### What needs to be done
Write out the lines between the one holding "The image size is (789, 511)." and the one holding "will click(66, 467).", inclusive, swapping "quantity" for "price" and leaving everything else as it is.

BEGIN Supplied material

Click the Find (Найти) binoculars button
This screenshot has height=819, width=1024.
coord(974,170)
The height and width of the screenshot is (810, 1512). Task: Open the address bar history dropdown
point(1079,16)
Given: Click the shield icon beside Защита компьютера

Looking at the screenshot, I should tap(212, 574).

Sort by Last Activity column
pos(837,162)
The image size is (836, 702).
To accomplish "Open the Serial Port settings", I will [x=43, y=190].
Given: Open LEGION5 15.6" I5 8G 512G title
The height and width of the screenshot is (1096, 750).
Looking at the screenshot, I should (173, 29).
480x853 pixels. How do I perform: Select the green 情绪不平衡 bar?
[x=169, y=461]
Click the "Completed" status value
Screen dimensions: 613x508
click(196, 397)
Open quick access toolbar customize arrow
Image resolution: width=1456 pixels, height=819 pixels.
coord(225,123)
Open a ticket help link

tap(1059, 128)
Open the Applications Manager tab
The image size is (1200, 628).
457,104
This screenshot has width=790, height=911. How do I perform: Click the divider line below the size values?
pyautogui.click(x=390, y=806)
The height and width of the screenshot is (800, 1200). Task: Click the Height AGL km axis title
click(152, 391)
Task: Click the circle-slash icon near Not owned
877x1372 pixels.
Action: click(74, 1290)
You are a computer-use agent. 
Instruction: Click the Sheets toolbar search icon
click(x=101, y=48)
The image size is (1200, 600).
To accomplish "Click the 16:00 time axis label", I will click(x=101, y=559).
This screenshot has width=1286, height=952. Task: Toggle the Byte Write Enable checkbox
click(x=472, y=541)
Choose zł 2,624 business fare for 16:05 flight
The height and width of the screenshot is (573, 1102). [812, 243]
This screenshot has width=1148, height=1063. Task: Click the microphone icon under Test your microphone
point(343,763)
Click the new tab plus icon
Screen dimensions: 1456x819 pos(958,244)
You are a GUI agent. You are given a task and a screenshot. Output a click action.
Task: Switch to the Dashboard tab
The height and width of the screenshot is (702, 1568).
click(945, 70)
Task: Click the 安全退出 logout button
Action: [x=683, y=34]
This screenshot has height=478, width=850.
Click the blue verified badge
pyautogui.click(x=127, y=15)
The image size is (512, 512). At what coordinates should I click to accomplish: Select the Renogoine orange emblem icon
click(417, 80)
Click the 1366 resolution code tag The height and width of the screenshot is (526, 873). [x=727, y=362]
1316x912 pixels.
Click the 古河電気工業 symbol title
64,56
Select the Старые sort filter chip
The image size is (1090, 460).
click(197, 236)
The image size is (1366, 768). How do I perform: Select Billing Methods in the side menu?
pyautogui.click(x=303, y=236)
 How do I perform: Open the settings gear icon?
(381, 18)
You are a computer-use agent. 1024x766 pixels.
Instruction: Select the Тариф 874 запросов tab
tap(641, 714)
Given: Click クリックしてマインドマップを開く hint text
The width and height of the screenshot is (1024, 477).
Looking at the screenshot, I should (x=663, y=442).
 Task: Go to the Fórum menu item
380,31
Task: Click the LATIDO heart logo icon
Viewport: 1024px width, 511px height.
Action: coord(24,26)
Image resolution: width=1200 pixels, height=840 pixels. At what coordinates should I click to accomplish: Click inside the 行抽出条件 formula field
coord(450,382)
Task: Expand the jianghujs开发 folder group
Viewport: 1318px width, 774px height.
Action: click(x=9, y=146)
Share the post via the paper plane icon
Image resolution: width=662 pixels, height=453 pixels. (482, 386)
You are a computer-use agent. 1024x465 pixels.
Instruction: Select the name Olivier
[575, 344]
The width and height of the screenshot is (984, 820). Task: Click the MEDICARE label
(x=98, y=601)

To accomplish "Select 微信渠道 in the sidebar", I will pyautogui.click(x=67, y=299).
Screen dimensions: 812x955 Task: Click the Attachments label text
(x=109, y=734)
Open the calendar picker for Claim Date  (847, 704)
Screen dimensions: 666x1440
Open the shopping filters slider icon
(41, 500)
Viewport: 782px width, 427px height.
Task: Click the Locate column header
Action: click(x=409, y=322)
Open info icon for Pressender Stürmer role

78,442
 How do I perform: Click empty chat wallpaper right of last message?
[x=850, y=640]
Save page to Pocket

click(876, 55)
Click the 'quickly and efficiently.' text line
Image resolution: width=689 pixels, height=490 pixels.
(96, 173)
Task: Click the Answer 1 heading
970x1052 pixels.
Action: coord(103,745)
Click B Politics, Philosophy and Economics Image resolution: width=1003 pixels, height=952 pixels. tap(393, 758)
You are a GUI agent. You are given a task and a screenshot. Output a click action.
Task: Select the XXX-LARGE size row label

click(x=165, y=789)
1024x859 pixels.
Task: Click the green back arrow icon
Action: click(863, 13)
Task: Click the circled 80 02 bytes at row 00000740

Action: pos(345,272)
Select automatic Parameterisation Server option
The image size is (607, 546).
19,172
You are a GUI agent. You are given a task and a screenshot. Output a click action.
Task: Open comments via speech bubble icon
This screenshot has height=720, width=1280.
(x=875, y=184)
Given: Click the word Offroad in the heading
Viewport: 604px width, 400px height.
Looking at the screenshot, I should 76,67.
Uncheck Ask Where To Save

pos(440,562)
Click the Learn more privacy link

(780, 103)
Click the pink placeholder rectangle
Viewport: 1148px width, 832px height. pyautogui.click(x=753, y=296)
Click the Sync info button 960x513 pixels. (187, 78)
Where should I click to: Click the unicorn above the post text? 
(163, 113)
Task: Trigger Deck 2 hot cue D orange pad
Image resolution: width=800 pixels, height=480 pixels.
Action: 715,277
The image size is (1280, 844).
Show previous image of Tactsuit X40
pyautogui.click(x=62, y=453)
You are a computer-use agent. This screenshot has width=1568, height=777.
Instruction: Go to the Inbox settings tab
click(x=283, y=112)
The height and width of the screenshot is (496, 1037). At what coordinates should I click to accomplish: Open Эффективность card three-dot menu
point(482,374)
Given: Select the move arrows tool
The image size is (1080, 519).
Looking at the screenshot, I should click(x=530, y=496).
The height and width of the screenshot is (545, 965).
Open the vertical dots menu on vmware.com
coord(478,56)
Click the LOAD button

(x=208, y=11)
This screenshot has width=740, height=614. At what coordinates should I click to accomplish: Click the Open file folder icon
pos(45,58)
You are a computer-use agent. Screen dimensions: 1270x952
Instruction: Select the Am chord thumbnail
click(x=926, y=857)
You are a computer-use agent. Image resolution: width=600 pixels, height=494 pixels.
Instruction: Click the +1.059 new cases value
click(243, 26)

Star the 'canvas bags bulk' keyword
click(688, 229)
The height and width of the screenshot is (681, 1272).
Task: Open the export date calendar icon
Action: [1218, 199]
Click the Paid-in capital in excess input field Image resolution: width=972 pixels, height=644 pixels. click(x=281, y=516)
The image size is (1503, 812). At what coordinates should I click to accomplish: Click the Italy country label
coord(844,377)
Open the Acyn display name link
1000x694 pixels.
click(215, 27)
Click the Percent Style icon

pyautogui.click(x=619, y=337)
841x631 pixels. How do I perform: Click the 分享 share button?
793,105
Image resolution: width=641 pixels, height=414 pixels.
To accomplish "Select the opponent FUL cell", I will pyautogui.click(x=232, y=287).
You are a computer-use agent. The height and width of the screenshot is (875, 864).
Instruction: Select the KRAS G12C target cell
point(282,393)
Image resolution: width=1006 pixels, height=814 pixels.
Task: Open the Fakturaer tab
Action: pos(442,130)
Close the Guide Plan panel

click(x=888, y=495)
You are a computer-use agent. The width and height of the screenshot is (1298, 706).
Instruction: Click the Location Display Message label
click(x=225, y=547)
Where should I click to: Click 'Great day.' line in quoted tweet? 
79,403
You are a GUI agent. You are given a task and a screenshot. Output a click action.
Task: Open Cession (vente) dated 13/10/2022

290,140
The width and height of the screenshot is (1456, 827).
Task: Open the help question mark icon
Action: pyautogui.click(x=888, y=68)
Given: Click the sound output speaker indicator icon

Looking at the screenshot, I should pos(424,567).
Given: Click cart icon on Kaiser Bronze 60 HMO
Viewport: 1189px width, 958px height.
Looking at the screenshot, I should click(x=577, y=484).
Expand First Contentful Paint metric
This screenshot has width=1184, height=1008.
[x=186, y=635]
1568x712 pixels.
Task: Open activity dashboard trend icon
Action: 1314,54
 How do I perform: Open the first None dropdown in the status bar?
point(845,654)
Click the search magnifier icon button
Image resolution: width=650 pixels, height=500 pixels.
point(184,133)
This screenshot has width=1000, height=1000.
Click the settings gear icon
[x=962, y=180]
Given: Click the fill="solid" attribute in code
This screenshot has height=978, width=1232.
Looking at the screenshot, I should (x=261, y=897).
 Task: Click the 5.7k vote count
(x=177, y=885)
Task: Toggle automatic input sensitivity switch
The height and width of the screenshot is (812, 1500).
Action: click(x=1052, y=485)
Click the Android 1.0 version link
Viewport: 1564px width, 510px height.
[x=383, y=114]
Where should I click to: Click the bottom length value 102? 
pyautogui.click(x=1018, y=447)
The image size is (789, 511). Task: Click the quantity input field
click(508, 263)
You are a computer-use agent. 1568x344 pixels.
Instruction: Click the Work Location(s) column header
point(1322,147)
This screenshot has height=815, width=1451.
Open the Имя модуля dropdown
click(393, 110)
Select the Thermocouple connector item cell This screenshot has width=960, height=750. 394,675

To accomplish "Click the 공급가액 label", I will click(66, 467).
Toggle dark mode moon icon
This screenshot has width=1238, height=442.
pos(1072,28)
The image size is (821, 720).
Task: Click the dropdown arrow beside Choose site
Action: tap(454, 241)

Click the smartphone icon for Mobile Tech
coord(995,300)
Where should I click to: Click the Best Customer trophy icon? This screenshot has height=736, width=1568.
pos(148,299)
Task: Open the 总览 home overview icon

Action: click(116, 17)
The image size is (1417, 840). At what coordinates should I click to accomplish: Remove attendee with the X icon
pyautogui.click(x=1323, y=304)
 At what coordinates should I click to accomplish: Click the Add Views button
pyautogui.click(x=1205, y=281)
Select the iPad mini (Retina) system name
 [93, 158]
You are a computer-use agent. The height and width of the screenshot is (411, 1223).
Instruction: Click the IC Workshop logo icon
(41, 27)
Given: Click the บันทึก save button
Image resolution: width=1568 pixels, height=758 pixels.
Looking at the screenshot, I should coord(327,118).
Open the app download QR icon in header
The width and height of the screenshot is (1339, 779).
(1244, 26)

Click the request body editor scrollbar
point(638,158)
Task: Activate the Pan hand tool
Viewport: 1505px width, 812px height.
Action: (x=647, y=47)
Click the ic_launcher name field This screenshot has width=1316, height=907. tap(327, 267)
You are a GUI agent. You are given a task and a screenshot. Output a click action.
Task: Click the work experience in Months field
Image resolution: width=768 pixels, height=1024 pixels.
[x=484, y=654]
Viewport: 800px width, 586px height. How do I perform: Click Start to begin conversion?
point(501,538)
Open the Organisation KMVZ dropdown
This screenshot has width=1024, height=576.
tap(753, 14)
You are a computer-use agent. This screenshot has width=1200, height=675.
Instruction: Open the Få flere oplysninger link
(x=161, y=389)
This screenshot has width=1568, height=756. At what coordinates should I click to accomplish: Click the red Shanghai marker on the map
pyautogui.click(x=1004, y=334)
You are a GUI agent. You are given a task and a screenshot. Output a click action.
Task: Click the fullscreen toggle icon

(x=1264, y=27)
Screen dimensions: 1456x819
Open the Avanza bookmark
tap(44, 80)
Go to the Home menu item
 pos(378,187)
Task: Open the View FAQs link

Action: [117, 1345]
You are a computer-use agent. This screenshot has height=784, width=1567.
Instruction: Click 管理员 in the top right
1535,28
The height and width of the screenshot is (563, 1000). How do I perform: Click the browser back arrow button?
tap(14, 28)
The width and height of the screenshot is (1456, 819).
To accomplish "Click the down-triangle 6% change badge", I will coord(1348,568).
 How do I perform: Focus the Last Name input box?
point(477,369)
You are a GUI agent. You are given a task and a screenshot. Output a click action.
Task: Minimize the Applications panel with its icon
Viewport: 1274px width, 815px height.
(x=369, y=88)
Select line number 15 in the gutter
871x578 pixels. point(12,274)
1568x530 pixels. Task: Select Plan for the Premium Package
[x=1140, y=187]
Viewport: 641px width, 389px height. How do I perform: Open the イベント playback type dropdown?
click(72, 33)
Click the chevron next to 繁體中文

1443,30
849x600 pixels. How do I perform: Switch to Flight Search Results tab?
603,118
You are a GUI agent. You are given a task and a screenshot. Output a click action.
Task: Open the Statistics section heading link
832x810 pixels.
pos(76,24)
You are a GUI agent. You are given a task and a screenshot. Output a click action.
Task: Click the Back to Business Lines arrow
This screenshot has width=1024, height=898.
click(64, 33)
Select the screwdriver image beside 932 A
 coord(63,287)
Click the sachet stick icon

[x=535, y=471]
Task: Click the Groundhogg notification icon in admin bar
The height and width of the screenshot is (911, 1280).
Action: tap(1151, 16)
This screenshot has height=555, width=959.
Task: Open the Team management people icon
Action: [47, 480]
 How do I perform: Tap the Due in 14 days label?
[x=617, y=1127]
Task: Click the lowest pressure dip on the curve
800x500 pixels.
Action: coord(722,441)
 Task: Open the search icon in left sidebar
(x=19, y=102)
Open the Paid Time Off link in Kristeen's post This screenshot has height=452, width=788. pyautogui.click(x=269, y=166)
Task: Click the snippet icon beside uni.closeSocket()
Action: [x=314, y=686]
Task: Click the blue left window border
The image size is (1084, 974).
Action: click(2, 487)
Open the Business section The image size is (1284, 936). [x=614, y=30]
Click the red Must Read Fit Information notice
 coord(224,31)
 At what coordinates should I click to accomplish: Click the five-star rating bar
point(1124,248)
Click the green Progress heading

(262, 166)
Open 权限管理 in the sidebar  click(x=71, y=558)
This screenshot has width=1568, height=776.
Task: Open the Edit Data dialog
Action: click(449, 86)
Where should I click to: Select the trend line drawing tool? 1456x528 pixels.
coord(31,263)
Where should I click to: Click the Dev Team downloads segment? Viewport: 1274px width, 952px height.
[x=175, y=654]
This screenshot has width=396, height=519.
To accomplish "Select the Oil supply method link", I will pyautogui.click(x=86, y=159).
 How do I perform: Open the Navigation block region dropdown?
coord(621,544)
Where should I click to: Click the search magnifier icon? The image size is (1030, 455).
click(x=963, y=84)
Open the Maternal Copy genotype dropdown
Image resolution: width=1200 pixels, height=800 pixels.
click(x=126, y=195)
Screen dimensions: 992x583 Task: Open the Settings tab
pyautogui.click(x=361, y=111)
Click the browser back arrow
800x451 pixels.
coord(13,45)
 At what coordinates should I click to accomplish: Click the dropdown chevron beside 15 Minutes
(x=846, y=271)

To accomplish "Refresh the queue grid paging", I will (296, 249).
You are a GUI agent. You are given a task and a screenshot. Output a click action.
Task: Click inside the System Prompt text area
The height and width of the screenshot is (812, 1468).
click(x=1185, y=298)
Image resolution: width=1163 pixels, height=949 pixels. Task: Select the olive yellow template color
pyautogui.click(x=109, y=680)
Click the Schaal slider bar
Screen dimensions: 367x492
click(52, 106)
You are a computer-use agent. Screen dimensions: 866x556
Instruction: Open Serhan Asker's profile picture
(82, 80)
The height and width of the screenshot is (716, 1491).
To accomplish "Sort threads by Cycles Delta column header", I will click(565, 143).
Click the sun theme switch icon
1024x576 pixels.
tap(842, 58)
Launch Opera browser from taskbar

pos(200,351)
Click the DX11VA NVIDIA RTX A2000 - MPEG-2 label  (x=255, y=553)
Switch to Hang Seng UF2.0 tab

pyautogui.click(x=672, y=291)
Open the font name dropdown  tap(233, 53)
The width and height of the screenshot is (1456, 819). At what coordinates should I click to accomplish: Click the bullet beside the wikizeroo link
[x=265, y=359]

END Supplied material

### Correct output
The image size is (789, 511). Task: Click the price input field
click(508, 263)
You are a computer-use agent. 1568x344 pixels.
Instruction: Click the Work Location(s) column header
point(1322,147)
This screenshot has height=815, width=1451.
Open the Имя модуля dropdown
click(393, 110)
Select the Thermocouple connector item cell This screenshot has width=960, height=750. 394,675

To accomplish "Click the 공급가액 label", I will click(66, 467).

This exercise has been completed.